Tasmania, 1825. Former convict Clare’s life is destroyed after a gruelling act of violence against her family by British soldiers. She is forced to enlist the help of an Indigenous tracker named Billy to trek across the wilderness in pursuit of the only thing that matters – revenge.
Australian filmmaker Jennifer Kent, four years after her surprise worldwide hit The Babadook, returns with a harrowing tale of patriarchy and revenge. Themes evident in Kent’s first film, including the effect of trauma on women’s mental health, abound in The Nightingale too. But this time around, Kent handles her work with a great deal more restraint and sophistication. That’s not to say the film is in anyway reserved. In fact, its grim sexual violence has caused audience members to walk out of screenings worldwide. The difference here is that The Nightingale’s worst moments are forced on viewers, involving us so we are unable to turn away, while this is merely hinted at in The Babadook. Kent then shows her characters’ pain subtly – a powerful combo. The effect is an uncompromising film that reels us in from the start and assaults us with the sins of Australia’s colonial past. It’s unwatchable at times – but totally intriguing.

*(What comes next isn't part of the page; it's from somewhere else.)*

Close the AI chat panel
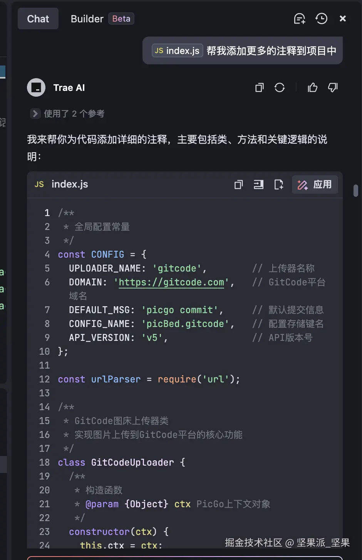Image resolution: width=362 pixels, height=560 pixels. (x=343, y=18)
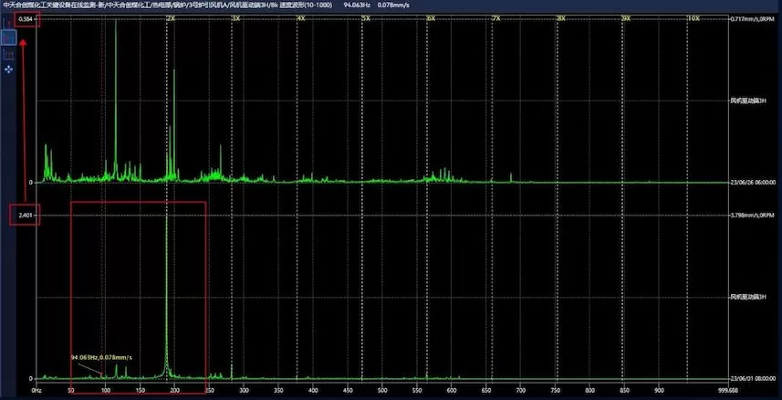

Despite The Nightingale being distinctly period, it offers many parallels to modern society (much like another recent hit on Australia’s social history, Sweet Country). While you may struggle to find anyone as downright nasty as the brutish Lieutenant Hawkins (Sam Claflin), the demeaning, sexually charged masculine behaviour is uncomfortably close to what we still see today. Similarly, the film’s treatment of Indigenous, while accurate of the time, is horrific and shows the extent to which these peoples suffered at the hands of the British Empire. It’s also a reminder of Australia’s ongoing issues with building bridges between Indigenous Australians and modern society. There is no doubt that these crucial aspects of The Nightingale will make it a staple in film classes for the next decade.

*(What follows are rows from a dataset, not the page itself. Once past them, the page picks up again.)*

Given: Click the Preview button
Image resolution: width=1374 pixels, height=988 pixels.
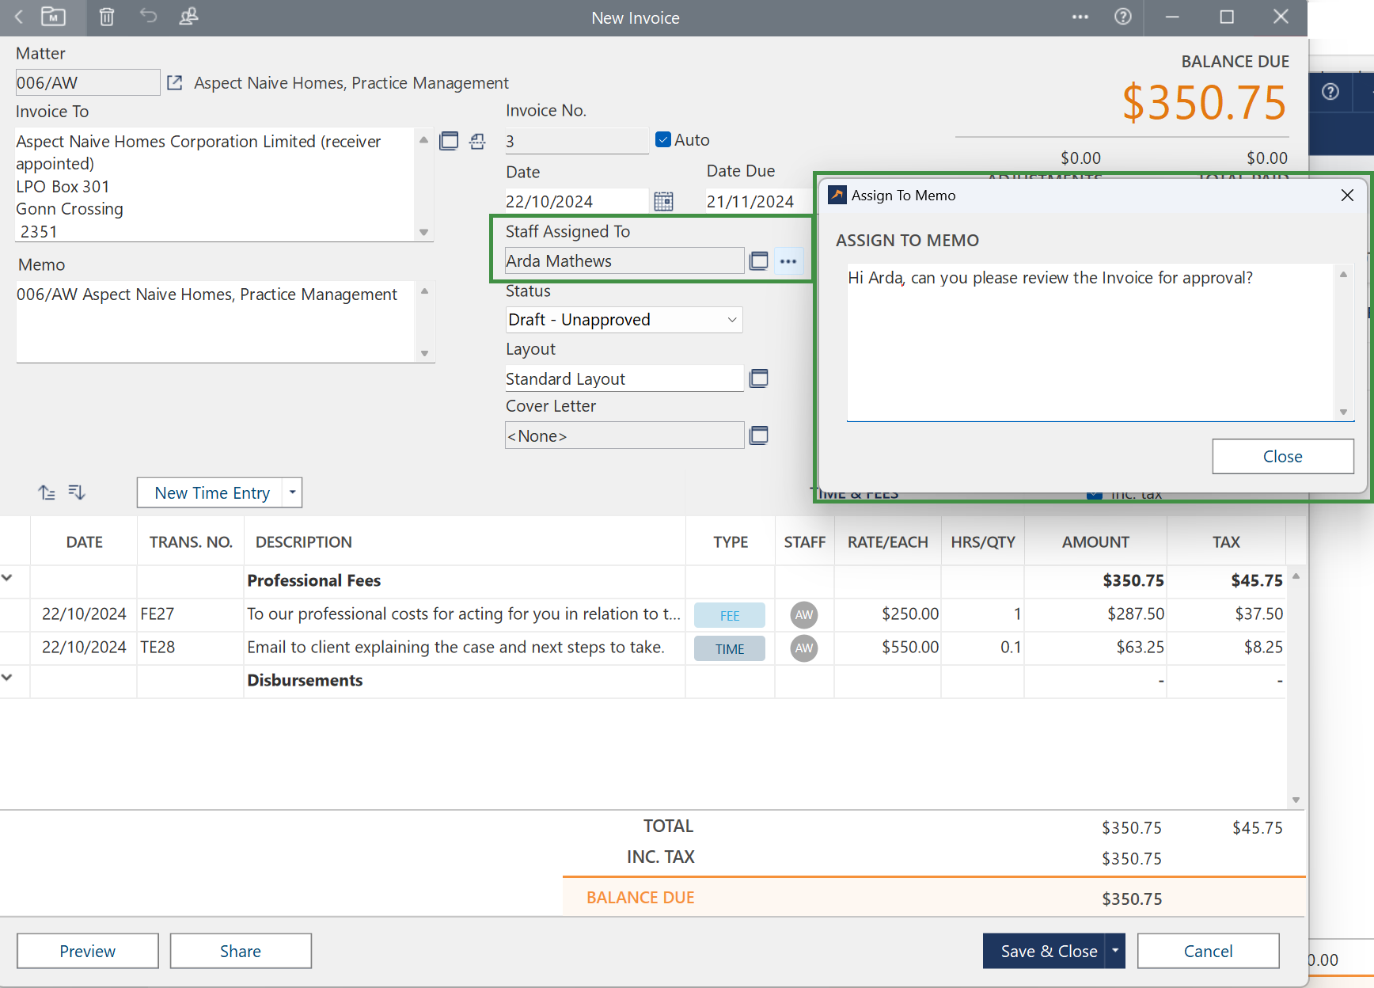Looking at the screenshot, I should coord(87,951).
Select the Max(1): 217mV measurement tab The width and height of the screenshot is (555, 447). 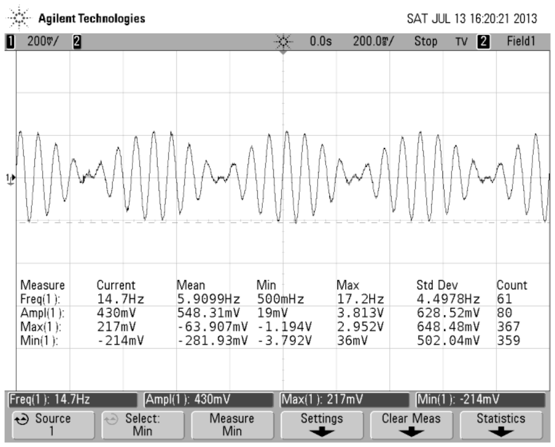point(344,400)
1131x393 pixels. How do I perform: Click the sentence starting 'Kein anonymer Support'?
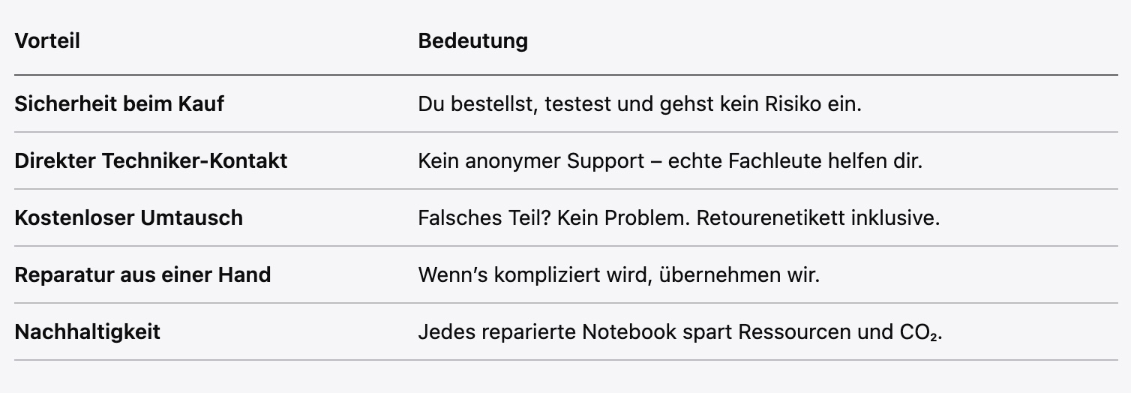(x=670, y=161)
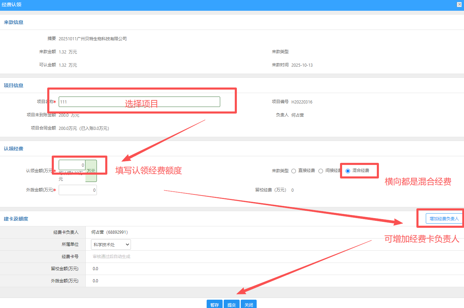This screenshot has height=308, width=464.
Task: Select the 混合经费 radio button
Action: click(348, 171)
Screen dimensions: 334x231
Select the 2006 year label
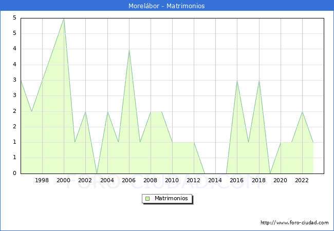[x=129, y=180]
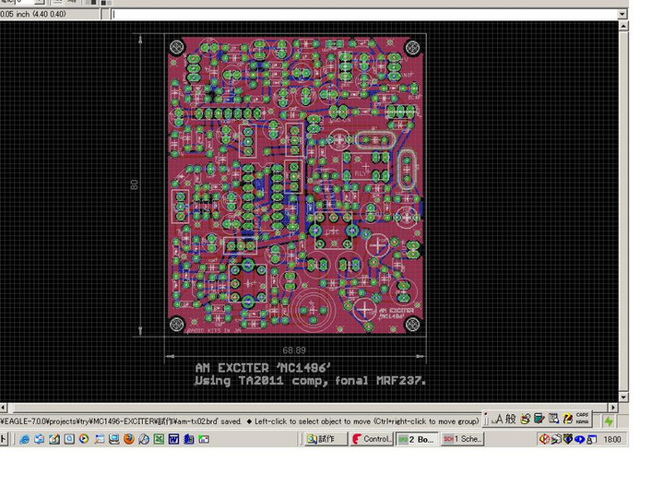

But, just as importantly, the film was gritty and compelling. The premise was exciting, the storytelling rich, the direction decisive (mostly). Kent’s sole weakness seems to be her inability to tie up narratives with a satisfying ending. The Babadook’s was laughable, and while The Nightingale doesn’t suffer the same fate, it has too many false endings in a sagging final 30 minutes robbing the film of its slow-burn momentum. However, this is a minor issue when you look at the prior 90 minutes. The film’s impeccable pacing, switching seamlessly between protagonist Clare’s foot-by-foot pursuit of Hawkins and spurts of intense action, keep us on the edge of our seats, even with the surprisingly long run time.

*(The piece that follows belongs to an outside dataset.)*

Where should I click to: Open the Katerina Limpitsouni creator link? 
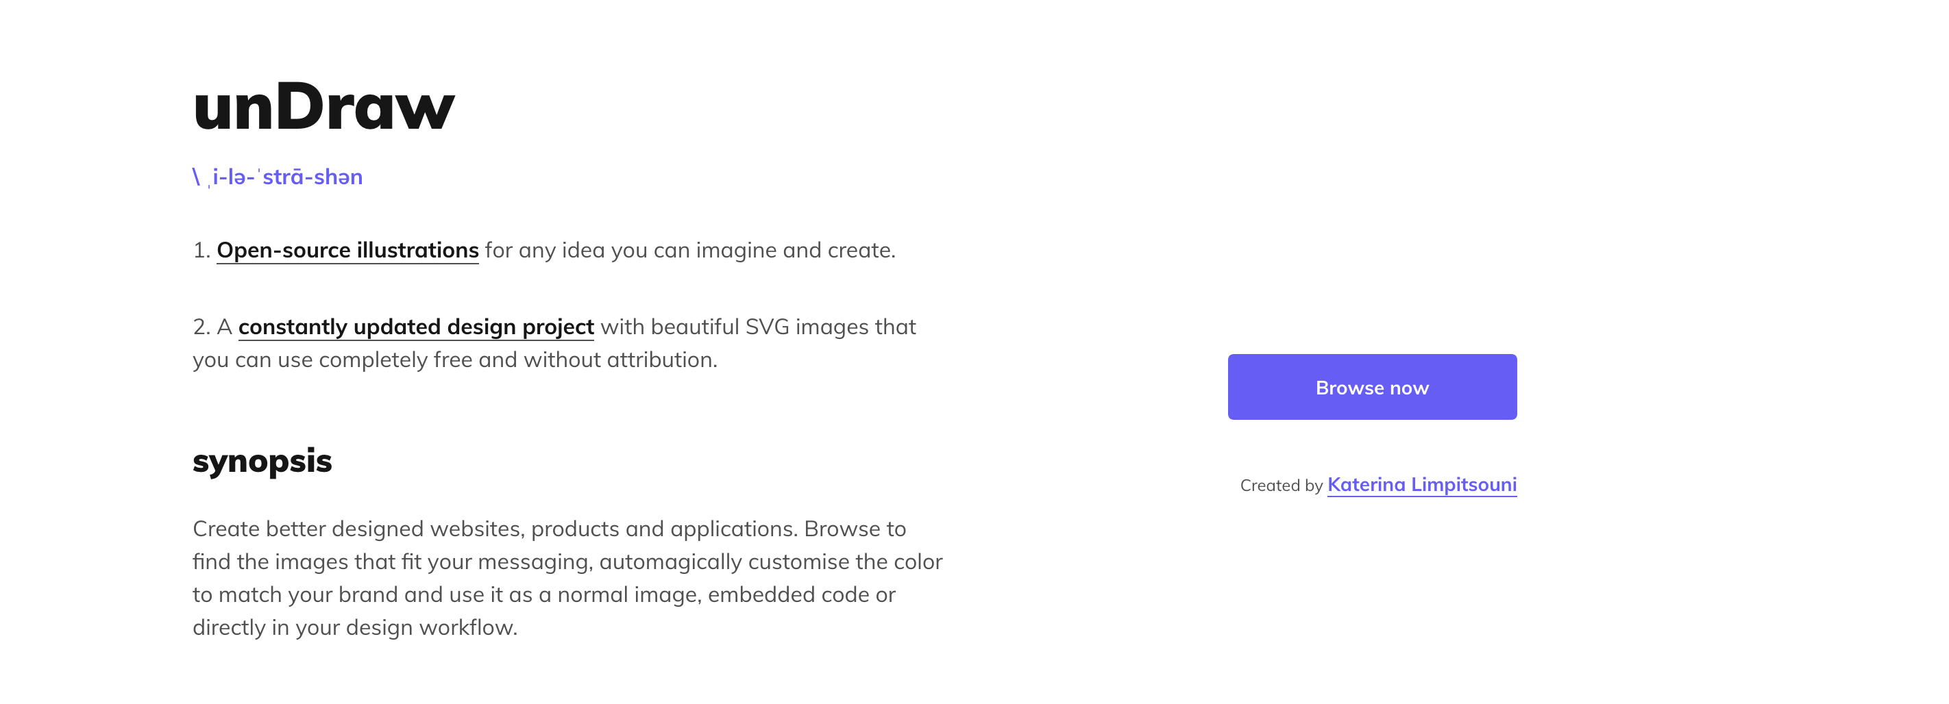pos(1421,485)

On that point, the acting is another real highlight of The Nightingale. Aisling Franciosi seems effortless in her tough lead role – the awful tragedy her character goes through must have been gruelling to portray, and she pulls it off. Claflin is at his smarmy and savage height as the intensely dislikeable Hawkins, and Baykali Ganambarr provides well-needed moments of light relief as Clare’s guide Billy. However, Ganambarr captures his own character’s tough past impeccably alongside Franciosi, and this pair give the film its true heart and soul – as brutal as that is for viewers.
The Nightingale is a tough watch from start to finish. Excellent directing, acting, and scripting, but the gritty violence means it’s not for the faint of heart. 8/10.